Wednesday, July 23, 2008

Used iSight: $250. Anything equivalent today?

The original Apple iSight external firewire webcam cost $150.

Three year old used models sell for $250 and up.

Sigh.

I miss firewire.

The best current alternative is the Logitech's Mac specific QuickCam Vision Pro ($30 more than the identical Windows webcam).

See also
.

Of course there are always rumors of something better ...

Mac Windows video-conferencing options

After a decade of false starts, maybe oil prices are going to push low end video-conferencing out of the "gutter". (The technology historically been used primarily for porn on the PC side [1], a bit more for family messaging in OS X.)

At the moment we have good working solutions for OS X, though we did better with the discontinued iSight webcam than with the currently available lower quality embedded Mac webams.
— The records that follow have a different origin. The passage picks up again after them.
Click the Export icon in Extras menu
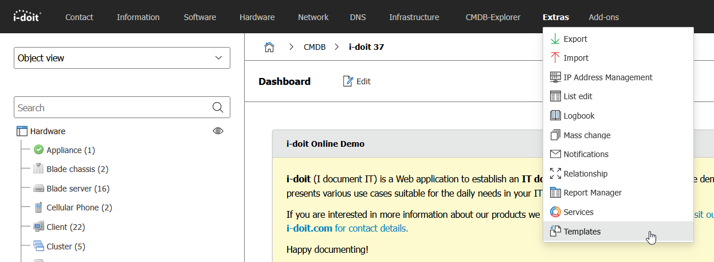The height and width of the screenshot is (262, 714). click(x=555, y=39)
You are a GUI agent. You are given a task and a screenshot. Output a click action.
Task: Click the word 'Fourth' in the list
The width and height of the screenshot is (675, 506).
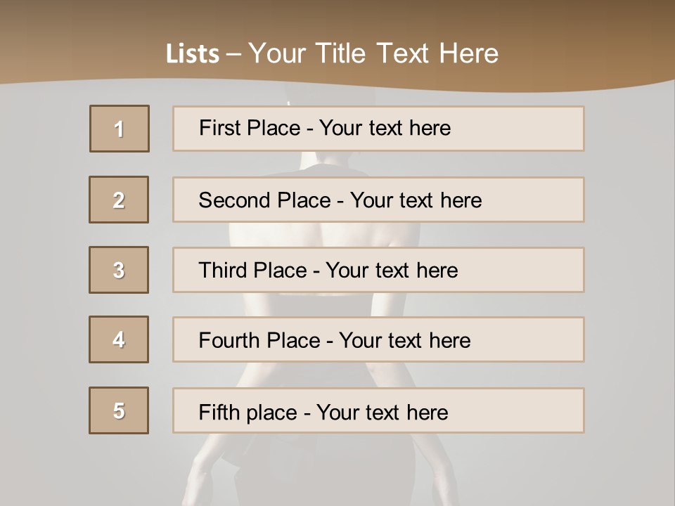pyautogui.click(x=229, y=341)
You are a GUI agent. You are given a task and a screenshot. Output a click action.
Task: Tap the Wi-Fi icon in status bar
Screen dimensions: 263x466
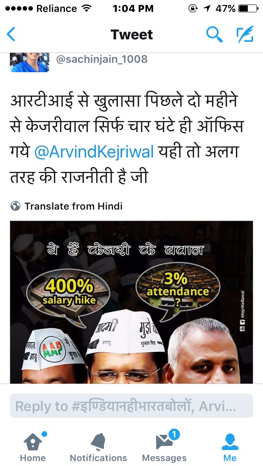86,8
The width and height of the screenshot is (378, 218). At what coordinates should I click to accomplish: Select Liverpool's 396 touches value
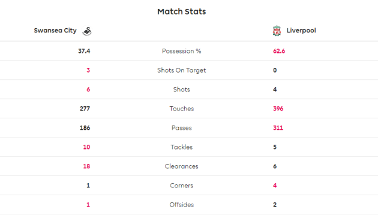click(x=278, y=109)
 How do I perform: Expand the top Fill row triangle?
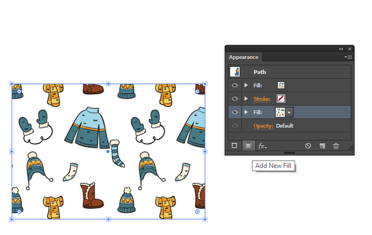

On the XP side things are much dicier, we really need either USB 3 or to do video compression on the camera (Firewire worked wonderfully; sometimes I really dislike USB).

So how can the good OS X solutions interoperate with quirky PC solutions? This blog post from 2007 and its comments is helpful:

Trying to Video Chat between Mac and Windows? | Times New Rohan

...Finally we both downloaded Skype, and it just worked. We installed the application, created accounts, initiated video chats, and were chatting within minutes. (It is a well behaved Mac application to boot)...
So Skype is one option. The comments also mention iChat interoperability with the newest version of AOL's Instant Messenger and a beta Mac client for Windows Live Meeting.

I'll do some personal experiments and report back. My preferred solution would use iChat on OS X.

Update: I was able to install AIM on my XP box and connect my AIM/AOL username with iChat/MobileMe. The AIM client provides a fairly small video image. During AIM installation you have to be very careful to disable all other AOL-junk installs, and you may wish to delete all the plug-ins. You will be stuck with annoying embedded advertising that cannot be hidden.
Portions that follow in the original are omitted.